Cameron Sprints to Aid BMEC Corridor.

*Following Britain’s decision to stop aid to India, the two countries may not share funding for a feasibility study on the Bangalore-Mumbai Economic Corridor (BMEC) project*.
*It asked the MEA to remove the line “both governments agreed to co-fund a feasibility study for this project and to work together to develop and deliver it” in paragraph 9 of the joint statement and replace it with “and agreed that this (BMEC) should be further examined at the official level by both sides”*.
*The Department of Economic Affairs contended that as the UK had discontinued financial aid to India for new projects under the government sector, “there was no value addition in getting a feasibility study conducted by the UK as it would not be followed up by financial assistance*.
*The objection, approved by Finance Minister P Chidambaram, was also sent to the Prime Minister’s Office and the Department of Industrial Policy and Promotion*.
This is what Indian Express reported in its print edition of Monday: ^^Ahead of Cameron visit, BMEC ‘co-funding’ out of statement^^. The position of the Department of Economic Affairs [DEA] was correct because if Britain was not willing to fund the feasibility study, then why should study be conducted by her. But the party which conducts the feasibility study would have a free-hand to tailor it to suit its needs and serve its objectives. Somebody in the British Prime Minister’s delegation must have got the wind of this Indian government thinking. Horrified by the implications, David Cameron was called upon to step in to prevent the likely damage. He did it with a “panache”. As he arrived in Mumbai on Monday on the first leg of his visit, Reuters reported, ^^David Cameron pushes Mumbai-Bangalore corridor^^. 

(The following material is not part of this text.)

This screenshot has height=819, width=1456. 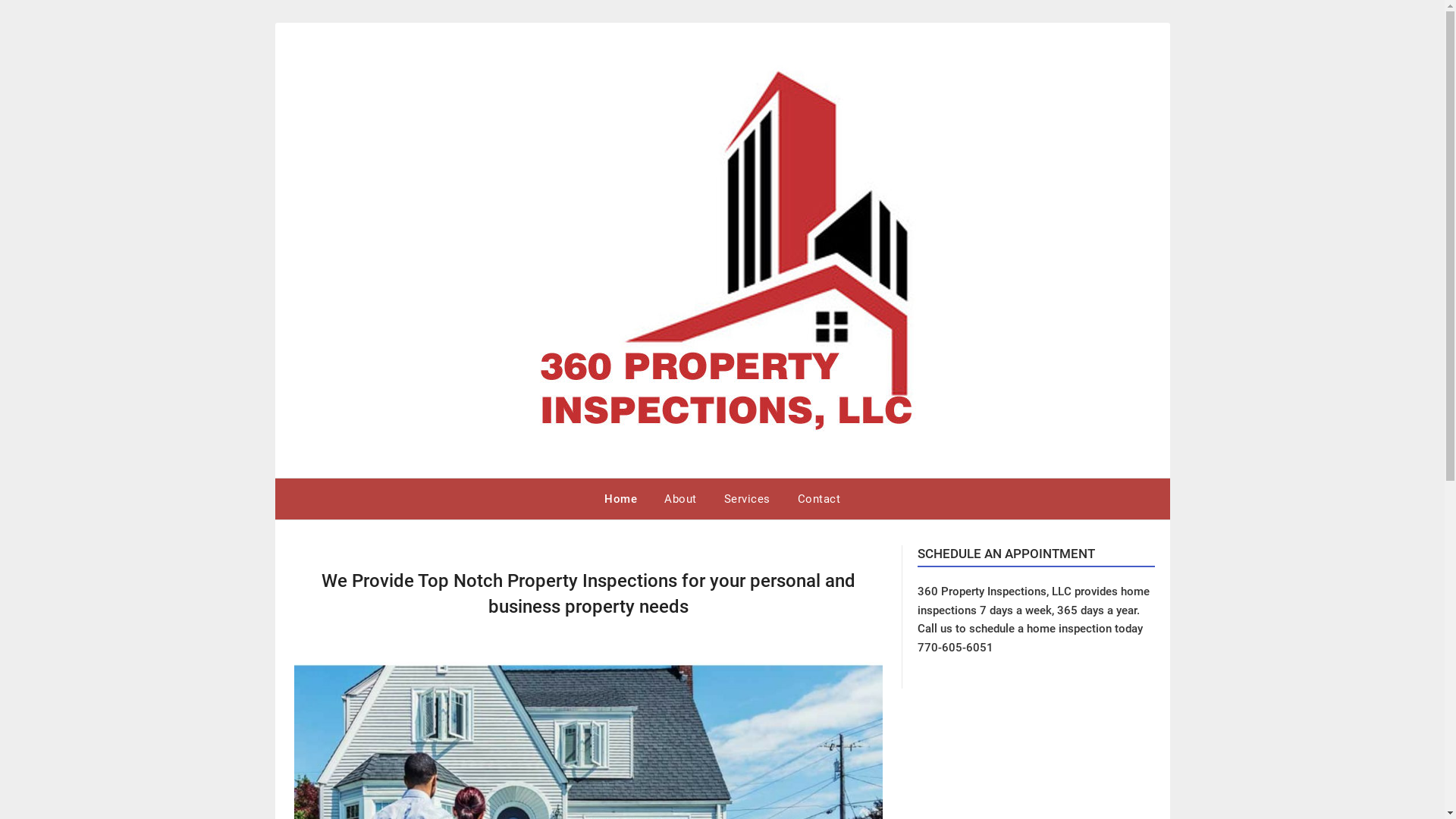 What do you see at coordinates (679, 499) in the screenshot?
I see `'About'` at bounding box center [679, 499].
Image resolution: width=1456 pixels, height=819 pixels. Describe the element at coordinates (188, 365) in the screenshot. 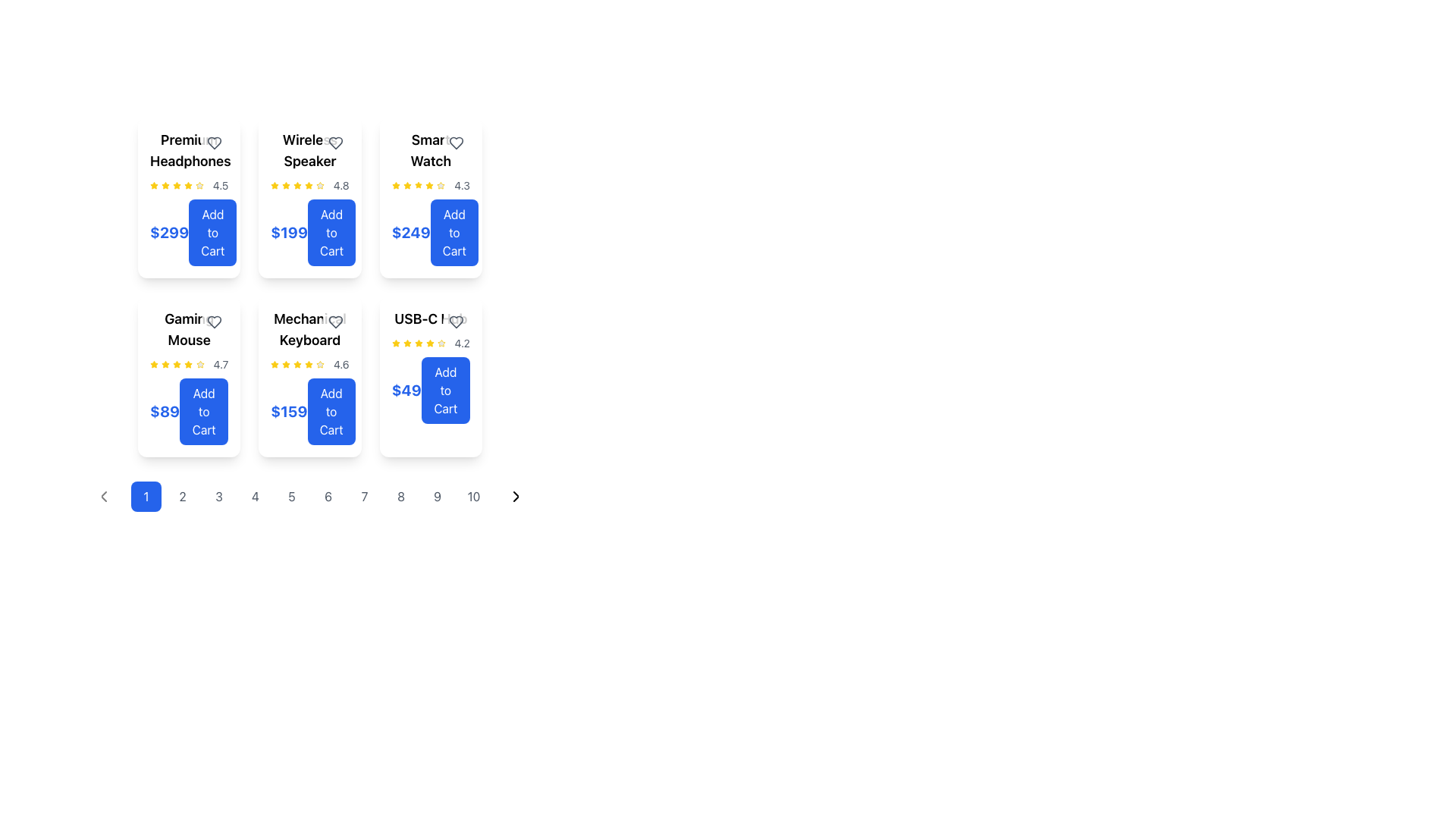

I see `the Rating display with stars and numerical text that shows a rating of '4.7' for the product 'Gaming Mouse', located centrally within its card` at that location.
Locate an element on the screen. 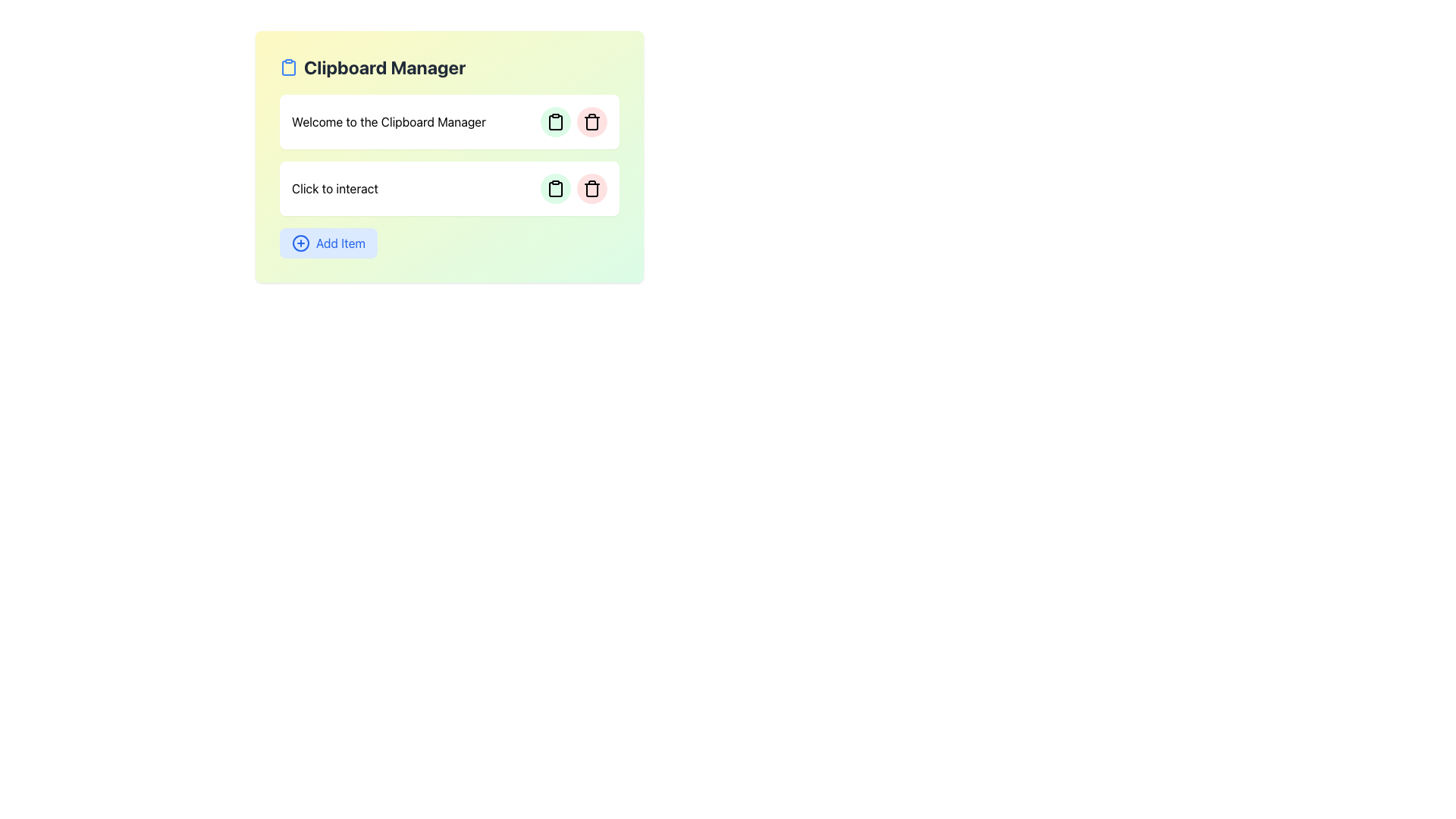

*British Prime Minister David Cameron said on Monday he wanted his country’s companies to help India develop new cities and districts along a 1,000 km (600 mile) corridor between Mumbai and Bangalore, generating investment projects worth up to $25 billion….he wanted British firms to work with the Indian and British governments to develop nine districts to link Mumbai, India’s financial capital, with Bangalore, its tech hub*.
*The British government would be willing to co-fund a feasibility study, on a match funding basis, with the Indian government costing up to 1 million pounds*.
*With me I’ve got architects, planners and finance experts who can work out the complete solution, It would unleash India’s potential along the 1,000 km from Mumbai to Bangalore, transforming lives and putting British businesses in prime position to secure valuable commercial deals*.
*India should open up its markets to allow foreign direct investment in hitherto closed sectors*.
*By 2030, if realised, the project could generate close to half a million jobs, while indirect jobs could bring the total in the region to two million, Cameron’s office said*.
No one would be stupid to forego prospective business worth US$ 25 Billion, for a measly sum of GBP 1 million or US$ 1.55 million. The projected 2.5 million direct and indirect jobs created with US$ 25 billion investment translates to every $ 10,000/- creating 1 job. The news doesn’t speak of what annual revenue generation is expected from this ambitious project. Cameron also offered the carrot of single day grant of visa to Indian businessmen. In November 2012, Britain’s International Development Secretary Justine Greening had announced that Britain would cancel the £280 million a year aid programme to India from 2015 while cutting around £200 million off the budget before 2015 in recognition of the subcontinent’s “changing place in the world”. After 2015, the UK will instead focus on “technical cooperation” and private sector investment to assist some of the poorest parts of India. Since the current focus is on Mumbai-Bangalore corridor, one needs to know how Britain defines “Poorest parts of India”. British government was criticised for its “aid” to a country that grew at 8% per annum and spent massive amount on defence, while it was abolishing or trimming many welfare program at home. The argument was charity should begin at home. What the critics never understood was, what looks like”charity” is actually a trojan to influence policies and programmes in the recipient country to suit business interests- that is public money spent for private good. Of course, Cameron can always argue that Indian growth has tumbled to lows of 5% and even threatening to sink further, and therefore, now in need of British ministrations.